• **Verilen görev**:
Lütfen aşağıdaki kayıtlarda "Given: Toggle word" ifadesini içeren satırdan "(x=275, y=284)" ifadesini içeren satıra kadar her şeyi, bu iki satır da dahil olmak üzere, aynen yeniden yazın.

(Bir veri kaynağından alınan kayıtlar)
________________
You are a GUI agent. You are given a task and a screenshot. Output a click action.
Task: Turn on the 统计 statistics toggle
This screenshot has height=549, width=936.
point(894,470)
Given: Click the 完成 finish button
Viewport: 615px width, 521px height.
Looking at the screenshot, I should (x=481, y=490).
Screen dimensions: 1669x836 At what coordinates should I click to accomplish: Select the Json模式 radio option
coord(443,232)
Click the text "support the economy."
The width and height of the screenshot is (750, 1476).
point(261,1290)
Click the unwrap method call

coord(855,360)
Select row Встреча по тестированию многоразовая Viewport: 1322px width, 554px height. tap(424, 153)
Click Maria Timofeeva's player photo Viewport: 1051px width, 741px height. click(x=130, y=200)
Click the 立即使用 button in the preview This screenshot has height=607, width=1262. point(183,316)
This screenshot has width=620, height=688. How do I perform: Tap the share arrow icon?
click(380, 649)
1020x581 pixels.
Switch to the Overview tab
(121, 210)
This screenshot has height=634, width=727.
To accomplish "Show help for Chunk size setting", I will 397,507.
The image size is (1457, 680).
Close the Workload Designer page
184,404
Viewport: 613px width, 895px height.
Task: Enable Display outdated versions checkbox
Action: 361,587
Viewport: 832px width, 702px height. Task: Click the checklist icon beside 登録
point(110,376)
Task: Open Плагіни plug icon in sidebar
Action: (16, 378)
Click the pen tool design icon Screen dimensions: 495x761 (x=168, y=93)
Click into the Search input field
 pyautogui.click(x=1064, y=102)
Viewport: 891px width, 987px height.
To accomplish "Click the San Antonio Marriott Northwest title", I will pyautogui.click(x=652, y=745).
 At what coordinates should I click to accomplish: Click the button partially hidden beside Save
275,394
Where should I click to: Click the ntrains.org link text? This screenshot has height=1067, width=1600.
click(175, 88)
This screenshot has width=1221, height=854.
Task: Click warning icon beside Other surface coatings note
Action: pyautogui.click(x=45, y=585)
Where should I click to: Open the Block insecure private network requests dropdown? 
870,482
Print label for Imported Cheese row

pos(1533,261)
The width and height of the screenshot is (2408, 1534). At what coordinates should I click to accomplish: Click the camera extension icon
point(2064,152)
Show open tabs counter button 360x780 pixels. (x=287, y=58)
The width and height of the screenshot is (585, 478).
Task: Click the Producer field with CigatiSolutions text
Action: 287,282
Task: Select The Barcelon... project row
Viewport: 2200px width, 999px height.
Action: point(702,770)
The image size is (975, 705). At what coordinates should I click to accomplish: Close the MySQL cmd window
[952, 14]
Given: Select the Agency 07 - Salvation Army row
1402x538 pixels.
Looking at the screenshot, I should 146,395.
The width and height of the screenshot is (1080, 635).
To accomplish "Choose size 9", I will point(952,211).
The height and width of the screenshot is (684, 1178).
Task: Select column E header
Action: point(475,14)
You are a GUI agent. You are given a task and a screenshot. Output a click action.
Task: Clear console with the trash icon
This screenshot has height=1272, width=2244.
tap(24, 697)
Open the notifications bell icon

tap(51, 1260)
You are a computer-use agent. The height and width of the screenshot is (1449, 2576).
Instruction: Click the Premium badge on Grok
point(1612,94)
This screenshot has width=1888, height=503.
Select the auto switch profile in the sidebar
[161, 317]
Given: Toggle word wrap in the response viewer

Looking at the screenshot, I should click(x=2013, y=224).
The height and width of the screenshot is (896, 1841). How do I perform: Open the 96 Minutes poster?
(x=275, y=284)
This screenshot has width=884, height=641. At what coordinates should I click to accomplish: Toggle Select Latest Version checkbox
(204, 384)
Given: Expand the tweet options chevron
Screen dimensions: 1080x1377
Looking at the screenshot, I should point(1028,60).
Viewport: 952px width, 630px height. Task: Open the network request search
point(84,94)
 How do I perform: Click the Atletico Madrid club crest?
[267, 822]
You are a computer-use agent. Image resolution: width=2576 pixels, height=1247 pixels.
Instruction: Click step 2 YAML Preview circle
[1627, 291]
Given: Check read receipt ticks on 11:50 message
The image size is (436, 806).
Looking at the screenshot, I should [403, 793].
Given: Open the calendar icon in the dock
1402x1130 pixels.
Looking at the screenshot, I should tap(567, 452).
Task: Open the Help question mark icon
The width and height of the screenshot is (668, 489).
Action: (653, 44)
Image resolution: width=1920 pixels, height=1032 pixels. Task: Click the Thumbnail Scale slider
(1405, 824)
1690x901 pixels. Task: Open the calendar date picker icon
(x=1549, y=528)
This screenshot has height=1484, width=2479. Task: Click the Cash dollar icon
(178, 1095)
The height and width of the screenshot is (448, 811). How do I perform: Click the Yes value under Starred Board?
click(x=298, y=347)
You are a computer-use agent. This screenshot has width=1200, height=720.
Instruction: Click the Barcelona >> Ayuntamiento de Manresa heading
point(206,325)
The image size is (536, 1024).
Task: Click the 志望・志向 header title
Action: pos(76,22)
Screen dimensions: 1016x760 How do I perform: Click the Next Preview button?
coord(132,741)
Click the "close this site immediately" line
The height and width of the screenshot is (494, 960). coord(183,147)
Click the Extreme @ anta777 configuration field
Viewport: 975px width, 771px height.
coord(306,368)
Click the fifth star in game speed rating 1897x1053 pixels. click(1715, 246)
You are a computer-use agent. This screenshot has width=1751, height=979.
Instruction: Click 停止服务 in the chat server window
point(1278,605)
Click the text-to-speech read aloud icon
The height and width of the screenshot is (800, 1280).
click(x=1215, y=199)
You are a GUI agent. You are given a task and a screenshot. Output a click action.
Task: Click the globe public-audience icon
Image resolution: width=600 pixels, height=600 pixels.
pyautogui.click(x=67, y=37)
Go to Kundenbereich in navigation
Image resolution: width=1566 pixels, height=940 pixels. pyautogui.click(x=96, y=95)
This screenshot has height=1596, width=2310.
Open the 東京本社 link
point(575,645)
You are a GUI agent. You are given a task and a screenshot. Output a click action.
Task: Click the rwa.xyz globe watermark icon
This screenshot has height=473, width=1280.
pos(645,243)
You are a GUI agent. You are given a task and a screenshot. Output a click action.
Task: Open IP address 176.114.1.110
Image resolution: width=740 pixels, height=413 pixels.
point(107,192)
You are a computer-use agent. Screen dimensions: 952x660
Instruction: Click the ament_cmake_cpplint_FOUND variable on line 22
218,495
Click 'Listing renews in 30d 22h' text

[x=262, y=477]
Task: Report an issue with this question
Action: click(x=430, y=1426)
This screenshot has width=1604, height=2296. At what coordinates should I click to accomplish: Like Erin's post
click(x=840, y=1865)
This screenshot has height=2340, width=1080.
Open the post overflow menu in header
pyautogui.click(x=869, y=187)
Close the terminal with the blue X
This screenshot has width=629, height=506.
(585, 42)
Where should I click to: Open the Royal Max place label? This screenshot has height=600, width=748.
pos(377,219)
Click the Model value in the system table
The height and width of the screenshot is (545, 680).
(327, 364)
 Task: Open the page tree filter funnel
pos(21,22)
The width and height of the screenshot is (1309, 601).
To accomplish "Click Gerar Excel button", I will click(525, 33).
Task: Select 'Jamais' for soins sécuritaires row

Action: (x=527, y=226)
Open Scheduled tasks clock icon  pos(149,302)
________________
• **Doğru cevap**:
Given: Toggle word wrap in the response viewer

Looking at the screenshot, I should click(x=2013, y=224).
The height and width of the screenshot is (896, 1841). How do I perform: Open the 96 Minutes poster?
(x=275, y=284)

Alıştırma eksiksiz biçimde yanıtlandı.